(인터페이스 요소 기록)
------------------------------------------------------------------------

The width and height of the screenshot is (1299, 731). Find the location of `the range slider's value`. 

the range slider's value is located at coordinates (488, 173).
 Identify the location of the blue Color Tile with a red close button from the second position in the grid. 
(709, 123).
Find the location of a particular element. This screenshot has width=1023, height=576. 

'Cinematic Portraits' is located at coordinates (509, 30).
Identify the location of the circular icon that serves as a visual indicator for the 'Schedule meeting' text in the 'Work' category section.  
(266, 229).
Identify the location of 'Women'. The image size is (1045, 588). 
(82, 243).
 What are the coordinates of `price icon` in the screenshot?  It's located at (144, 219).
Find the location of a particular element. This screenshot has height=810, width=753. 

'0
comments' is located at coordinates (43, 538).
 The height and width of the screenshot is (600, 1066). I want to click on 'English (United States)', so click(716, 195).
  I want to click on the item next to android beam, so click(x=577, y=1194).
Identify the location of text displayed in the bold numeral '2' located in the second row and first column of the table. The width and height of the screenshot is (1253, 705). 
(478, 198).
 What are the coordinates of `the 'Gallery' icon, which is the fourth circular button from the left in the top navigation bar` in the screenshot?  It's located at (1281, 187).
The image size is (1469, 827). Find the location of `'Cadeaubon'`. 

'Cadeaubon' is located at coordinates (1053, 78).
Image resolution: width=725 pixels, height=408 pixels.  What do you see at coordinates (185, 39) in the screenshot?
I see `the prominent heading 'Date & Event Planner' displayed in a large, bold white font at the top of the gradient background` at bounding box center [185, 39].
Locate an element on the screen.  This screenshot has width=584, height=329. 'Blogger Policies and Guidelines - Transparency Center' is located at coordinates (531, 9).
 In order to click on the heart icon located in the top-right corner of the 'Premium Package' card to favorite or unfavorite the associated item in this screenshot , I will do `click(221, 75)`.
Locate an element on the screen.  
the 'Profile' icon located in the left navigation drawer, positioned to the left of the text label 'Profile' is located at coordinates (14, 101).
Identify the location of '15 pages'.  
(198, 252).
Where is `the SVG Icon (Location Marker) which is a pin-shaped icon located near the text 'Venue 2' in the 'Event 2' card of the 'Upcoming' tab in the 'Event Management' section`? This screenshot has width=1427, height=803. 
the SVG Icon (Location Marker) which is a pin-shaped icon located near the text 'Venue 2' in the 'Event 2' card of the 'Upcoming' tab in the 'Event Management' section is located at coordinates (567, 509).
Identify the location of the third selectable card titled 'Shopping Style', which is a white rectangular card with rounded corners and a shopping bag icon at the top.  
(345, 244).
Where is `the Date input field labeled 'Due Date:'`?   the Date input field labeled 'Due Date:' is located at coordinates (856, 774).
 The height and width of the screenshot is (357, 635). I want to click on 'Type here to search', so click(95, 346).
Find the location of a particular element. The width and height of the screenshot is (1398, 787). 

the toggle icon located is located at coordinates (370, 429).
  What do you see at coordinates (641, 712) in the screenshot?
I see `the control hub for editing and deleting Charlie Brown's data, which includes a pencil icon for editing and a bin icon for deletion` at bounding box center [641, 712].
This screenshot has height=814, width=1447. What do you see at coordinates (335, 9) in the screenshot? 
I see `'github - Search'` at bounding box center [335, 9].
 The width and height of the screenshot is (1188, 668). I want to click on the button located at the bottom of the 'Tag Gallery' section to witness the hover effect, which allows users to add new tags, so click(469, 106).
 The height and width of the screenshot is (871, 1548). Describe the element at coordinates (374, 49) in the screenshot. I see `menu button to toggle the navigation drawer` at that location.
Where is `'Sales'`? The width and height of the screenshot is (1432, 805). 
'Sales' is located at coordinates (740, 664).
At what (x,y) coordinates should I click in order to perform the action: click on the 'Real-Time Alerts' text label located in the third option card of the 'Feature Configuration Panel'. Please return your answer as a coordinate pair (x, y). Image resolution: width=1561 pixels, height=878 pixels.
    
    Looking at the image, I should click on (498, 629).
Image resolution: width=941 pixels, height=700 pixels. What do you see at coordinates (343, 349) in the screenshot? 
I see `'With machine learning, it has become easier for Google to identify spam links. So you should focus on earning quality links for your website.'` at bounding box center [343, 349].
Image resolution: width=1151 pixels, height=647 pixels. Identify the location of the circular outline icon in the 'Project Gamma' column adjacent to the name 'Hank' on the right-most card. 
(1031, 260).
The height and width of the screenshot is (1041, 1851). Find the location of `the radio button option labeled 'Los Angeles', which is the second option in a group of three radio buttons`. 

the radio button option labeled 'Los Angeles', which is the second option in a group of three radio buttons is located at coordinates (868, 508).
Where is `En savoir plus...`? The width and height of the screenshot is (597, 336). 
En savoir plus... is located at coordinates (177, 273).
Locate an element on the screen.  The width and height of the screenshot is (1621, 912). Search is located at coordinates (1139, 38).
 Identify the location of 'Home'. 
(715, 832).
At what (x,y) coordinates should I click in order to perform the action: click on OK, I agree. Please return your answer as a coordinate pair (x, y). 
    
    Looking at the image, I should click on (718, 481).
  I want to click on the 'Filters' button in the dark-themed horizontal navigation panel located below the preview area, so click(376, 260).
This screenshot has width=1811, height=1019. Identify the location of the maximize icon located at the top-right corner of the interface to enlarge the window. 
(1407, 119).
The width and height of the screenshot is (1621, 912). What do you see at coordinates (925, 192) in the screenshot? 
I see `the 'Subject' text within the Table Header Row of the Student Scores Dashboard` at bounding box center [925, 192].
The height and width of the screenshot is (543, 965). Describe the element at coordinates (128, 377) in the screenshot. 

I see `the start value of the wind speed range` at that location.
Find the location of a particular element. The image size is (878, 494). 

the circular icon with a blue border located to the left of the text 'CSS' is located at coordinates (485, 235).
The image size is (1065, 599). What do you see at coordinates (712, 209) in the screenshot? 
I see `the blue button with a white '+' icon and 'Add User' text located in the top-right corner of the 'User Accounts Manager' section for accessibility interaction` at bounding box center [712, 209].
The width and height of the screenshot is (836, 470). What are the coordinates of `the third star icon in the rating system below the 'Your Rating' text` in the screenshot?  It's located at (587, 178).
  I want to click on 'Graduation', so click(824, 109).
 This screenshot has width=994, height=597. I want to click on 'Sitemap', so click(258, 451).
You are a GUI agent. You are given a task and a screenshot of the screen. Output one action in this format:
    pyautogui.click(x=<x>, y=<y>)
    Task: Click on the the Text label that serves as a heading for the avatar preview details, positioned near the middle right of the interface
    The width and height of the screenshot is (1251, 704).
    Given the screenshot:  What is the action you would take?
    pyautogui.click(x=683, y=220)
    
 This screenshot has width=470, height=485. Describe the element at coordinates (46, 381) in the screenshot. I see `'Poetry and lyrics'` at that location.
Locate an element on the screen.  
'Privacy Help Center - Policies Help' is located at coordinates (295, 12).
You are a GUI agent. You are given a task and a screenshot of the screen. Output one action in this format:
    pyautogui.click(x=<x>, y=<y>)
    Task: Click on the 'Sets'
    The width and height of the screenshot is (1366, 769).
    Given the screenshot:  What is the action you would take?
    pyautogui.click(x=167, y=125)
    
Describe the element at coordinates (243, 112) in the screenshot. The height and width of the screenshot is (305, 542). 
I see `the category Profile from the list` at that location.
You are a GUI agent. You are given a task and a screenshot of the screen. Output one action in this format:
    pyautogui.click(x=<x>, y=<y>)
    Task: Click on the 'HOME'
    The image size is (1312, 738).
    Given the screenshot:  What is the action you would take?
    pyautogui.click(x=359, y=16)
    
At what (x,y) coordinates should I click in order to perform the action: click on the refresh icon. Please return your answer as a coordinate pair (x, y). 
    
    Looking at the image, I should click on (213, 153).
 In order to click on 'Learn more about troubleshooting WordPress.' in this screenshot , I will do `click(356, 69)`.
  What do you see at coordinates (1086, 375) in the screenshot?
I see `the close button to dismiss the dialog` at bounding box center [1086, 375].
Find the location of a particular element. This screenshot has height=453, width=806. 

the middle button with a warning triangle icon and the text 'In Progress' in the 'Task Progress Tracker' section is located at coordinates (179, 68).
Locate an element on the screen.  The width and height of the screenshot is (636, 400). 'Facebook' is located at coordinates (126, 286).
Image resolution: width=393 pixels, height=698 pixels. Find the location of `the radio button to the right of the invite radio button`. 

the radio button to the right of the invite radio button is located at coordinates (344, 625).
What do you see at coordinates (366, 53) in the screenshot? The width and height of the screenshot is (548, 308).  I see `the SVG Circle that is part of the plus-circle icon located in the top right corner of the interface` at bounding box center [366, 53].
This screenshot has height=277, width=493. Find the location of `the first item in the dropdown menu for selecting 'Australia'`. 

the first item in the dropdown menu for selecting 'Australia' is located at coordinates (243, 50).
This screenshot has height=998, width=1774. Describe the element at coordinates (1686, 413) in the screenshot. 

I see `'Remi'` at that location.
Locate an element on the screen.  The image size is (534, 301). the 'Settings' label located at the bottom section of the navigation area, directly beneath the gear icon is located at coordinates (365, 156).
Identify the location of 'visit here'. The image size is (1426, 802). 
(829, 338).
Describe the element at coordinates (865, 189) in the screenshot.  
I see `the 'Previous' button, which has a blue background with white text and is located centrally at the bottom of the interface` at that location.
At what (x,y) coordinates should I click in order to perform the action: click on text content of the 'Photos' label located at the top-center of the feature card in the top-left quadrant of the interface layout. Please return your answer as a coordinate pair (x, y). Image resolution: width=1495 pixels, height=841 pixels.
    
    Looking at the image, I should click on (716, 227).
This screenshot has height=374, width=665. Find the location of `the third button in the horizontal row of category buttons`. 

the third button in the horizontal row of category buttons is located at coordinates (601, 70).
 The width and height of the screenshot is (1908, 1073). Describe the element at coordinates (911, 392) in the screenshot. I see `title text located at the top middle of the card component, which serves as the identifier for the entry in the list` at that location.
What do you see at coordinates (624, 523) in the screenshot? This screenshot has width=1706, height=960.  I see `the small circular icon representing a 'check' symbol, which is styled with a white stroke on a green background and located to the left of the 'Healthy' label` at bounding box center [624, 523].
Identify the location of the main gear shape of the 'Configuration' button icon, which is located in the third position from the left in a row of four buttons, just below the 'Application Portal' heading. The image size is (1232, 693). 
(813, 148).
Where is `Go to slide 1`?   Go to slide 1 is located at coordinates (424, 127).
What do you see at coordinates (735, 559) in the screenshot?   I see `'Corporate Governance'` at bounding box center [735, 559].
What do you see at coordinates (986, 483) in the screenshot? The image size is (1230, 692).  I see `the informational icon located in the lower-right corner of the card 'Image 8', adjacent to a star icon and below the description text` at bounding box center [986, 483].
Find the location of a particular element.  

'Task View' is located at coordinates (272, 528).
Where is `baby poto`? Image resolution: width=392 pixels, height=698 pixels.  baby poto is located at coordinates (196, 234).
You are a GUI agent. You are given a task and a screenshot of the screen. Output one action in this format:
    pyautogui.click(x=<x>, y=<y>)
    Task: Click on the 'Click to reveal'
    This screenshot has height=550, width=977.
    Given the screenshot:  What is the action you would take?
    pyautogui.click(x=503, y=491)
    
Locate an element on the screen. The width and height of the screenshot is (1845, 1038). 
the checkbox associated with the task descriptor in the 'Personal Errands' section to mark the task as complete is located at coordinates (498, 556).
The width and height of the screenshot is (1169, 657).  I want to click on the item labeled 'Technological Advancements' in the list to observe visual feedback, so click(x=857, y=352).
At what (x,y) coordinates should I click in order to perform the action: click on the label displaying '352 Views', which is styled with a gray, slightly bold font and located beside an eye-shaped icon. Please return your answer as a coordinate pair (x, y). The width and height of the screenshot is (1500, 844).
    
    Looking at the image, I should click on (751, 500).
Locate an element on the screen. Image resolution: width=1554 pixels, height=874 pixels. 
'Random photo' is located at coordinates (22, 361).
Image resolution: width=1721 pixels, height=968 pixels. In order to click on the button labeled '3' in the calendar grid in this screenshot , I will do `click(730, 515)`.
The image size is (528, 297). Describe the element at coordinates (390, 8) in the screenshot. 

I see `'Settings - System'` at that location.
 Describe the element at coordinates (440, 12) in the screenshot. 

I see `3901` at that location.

------------------------------------------------------------------------

> **주어진 문제**
기록의 첫 줄에서 시작해 "(709, 123)."가 들어 있는 줄까지 포함하여, 그 줄들을 하나도 바꾸지 말고 다시 적어 주세요.

> **완성된 연습**
The width and height of the screenshot is (1299, 731). Find the location of `the range slider's value`. 

the range slider's value is located at coordinates (488, 173).
 Identify the location of the blue Color Tile with a red close button from the second position in the grid. 
(709, 123).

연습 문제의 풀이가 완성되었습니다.